Bild: Plaion

[ TEST ] ATOMIC HEART – Aufstand der Maschinen

Nach fast fünf Jahren seit dem Entwickler Mundfish den aufsehenerregenden Ankündigungstrailer von Atomic Heart erscheint der Singleplayer-Ego-Shooter nun in diesen Tagen. Wir durften den viel erwarteten Titel vorab spielen und verraten in unserem Test, ob es zum Hit taugt.

Ersteindruck
Ein sowjetisches Silicon Valley

Atomic Heart versetzt uns in eine alternative sowjetische Geschichte, in der wir von einer Armee wütender Androiden konfrontiert werden.
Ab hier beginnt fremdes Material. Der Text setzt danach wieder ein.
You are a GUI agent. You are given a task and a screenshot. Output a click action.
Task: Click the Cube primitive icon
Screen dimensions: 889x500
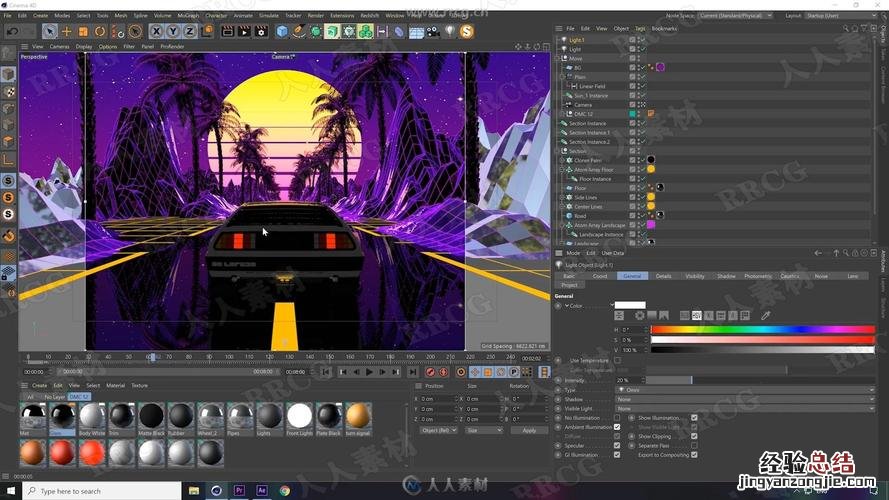[x=282, y=32]
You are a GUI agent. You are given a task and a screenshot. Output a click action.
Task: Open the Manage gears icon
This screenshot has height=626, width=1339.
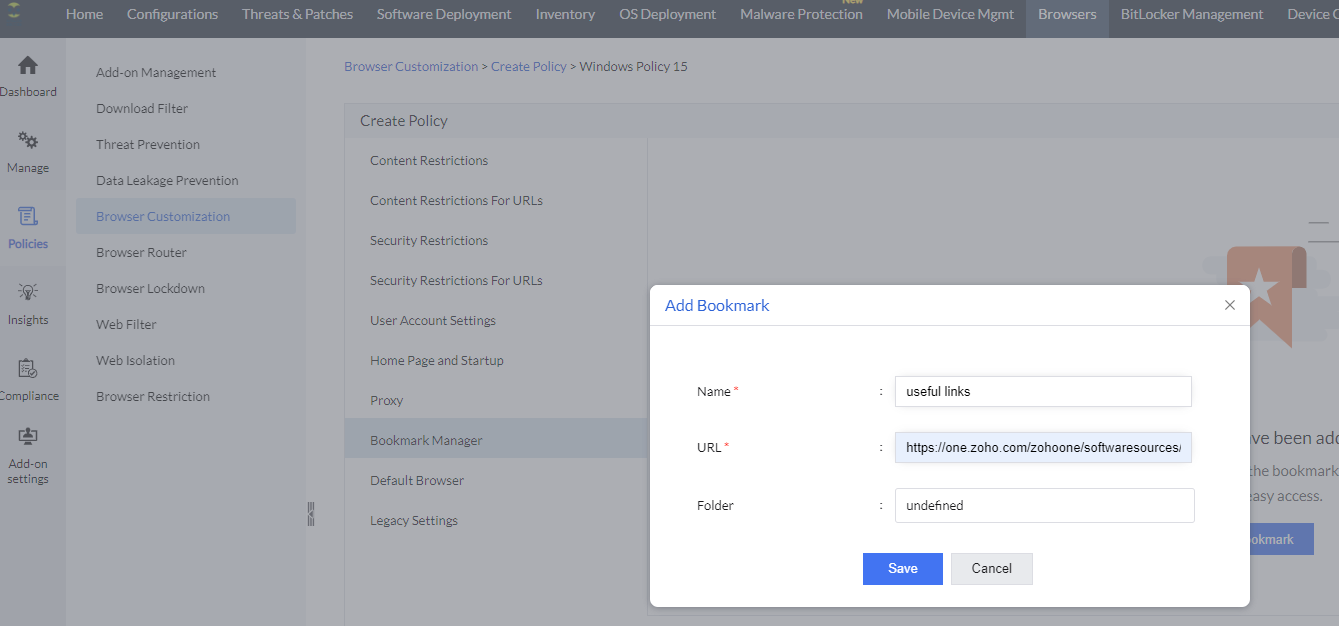point(28,142)
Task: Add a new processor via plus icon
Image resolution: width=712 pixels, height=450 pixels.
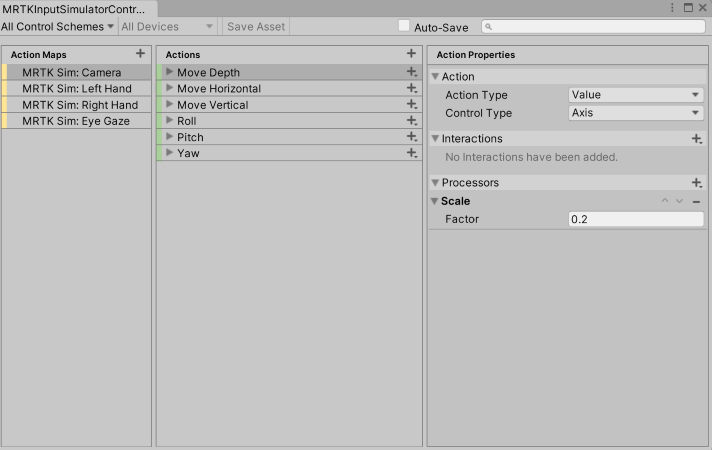Action: pyautogui.click(x=697, y=183)
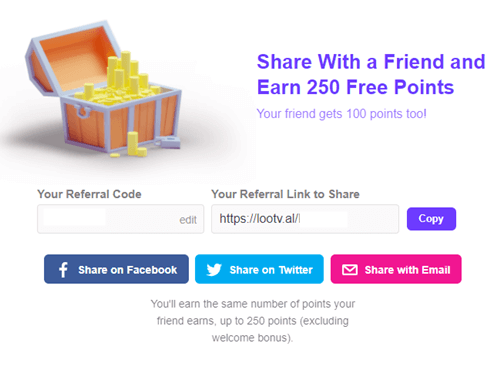Screen dimensions: 500x366
Task: Click the "Your friend gets 100 points too!" text
Action: (341, 114)
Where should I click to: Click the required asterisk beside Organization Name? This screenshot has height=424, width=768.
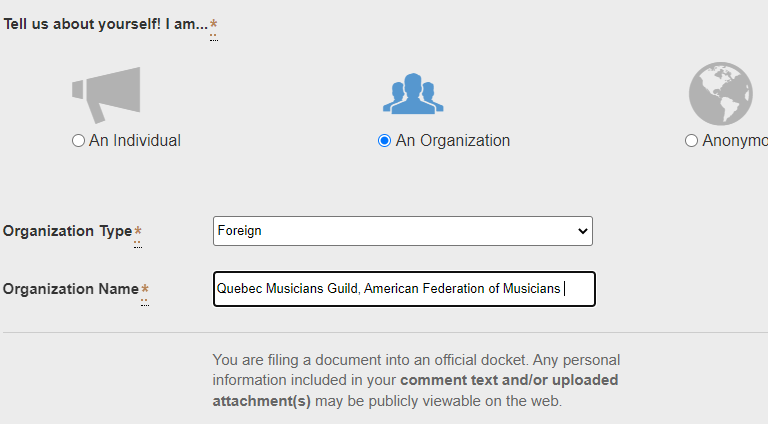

Die ersten Momente der etwa 25-stündigen Kampagne führen uns von den sonnenverwöhnten Straßen der Planstadt Chelomei, die hoch über den Wolken schwebt, bis hinunter in die schattigen unterirdischen Tiefen der zerstörten Vavilov-Anlage, wo ein gewalttätiger Roboteraufstand fast alle menschlichen Arbeiter ausgelöscht hat.

Atomic Heart macht einen verdammt guten ersten Eindruck. Nach einer gemächlichen Kanalfahrt durch eine ausgedehnte Metropole während einer nationalistischen Feier des wissenschaftlichen Fortschritts erklimmen wir in der Rolle des russischen Veteranen namens „P-3“ einen großen Turm und erhalten einen einfachen Auftrag: „Kümmern Sie sich um jemanden.“ – heißt es in knappen Worten.
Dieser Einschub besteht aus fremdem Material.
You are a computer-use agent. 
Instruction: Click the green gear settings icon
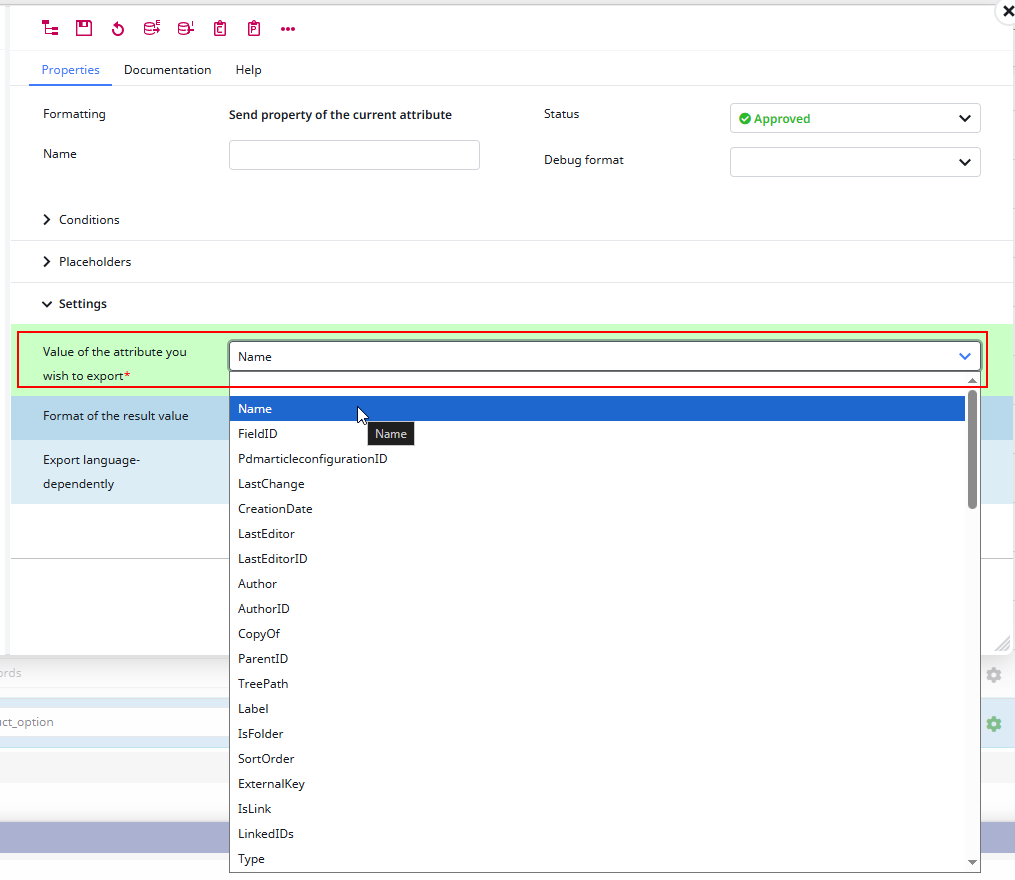pyautogui.click(x=994, y=723)
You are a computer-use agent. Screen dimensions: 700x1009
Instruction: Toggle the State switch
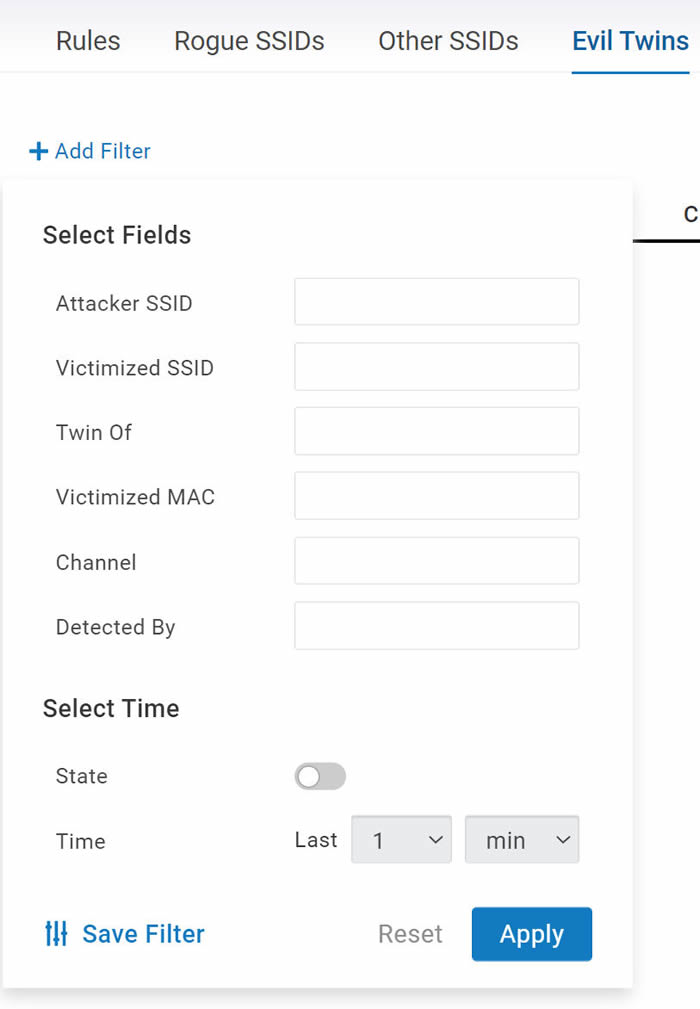320,777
Was folgt, ist ein ziemlich langer Prolog-Abschnitt, der etwa drei Stunden lang aus linearen oder fast linearen Kämpfen, Rätsellösungen und narrativen Erläuterungen besteht, bevor man in die semi-offenen Welt wirklich losgelassen wird. Sobald man das erste Gebiet verlassen hat, kann man so viel oder so wenig von der riesigen Landschaft erkunden, wie man möchte, und es gibt eine Menge (vielleicht zu viel) zu sehen.

Gameplay
Bioshock lässt grüßen

Einer der Eckpfeiler der Spieleerfahrung in Atomic Heart sind die Dungeons, in denen wir mit oft gut durchdachten Rätseln konfrontiert werden und uns einer Menge Gegnern widersetzen müssen, während wir tiefer in die Geschichte eintauchen und die Lore dieser sowjetischen Welt kennenlernen. Allein das Auffinden, Freischalten und Betreten dieser Dungeons kann schon eine Herausforderung für sich sein. In einem Fall haben wir eine ganze Stadt erkundet, in der es von Killerpflanzen wimmelte, nur um festzustellen, dass der Strom abgeschaltet war.

Um den Strom wiederherzustellen, mussten wir einen versteckten Eingang in die Kanalisation unter Wasser finden, wo wir die Kessel überlasten mussten, um die Ranken wegzubrennen, die das fliegende Stromsignal in der Gegend blockierten. Es war eine materiell und intrinsisch lohnende Aufgabe, und es gab keinen einzigen Wegpunkt oder Hinweis darauf, wie wir sie hätten bewältigen sollen.

Diese Art von Erkundungsfreiheit ist jedoch in der Hauptgeschichte nicht vorhanden. Es gibt im Wesentlichen zwei Spiele in Atomic Heart – eines, in dem man Far Cry-ähnliche Erkundungen und Plünderungen durchführt, und ein anderes, in dem man sich durch traditionellere Einzelspieler-„Level“ bewegt. Ich glaube, das erinnert mich ein wenig an Elden Rings „Legacy Dungeon“-Ansatz für Open-World-Design. Im Großen und Ganzen funktioniert das auch. Aber es gibt zu wenige Ideen, die zu dünn gestreckt sind, um ein so langes Erlebnis zu rechtfertigen. Am Ende des Spiels dachte ich, ich würde verrückt werden, wenn ich noch einmal eines der Türschloss-Rätsel sehen würde.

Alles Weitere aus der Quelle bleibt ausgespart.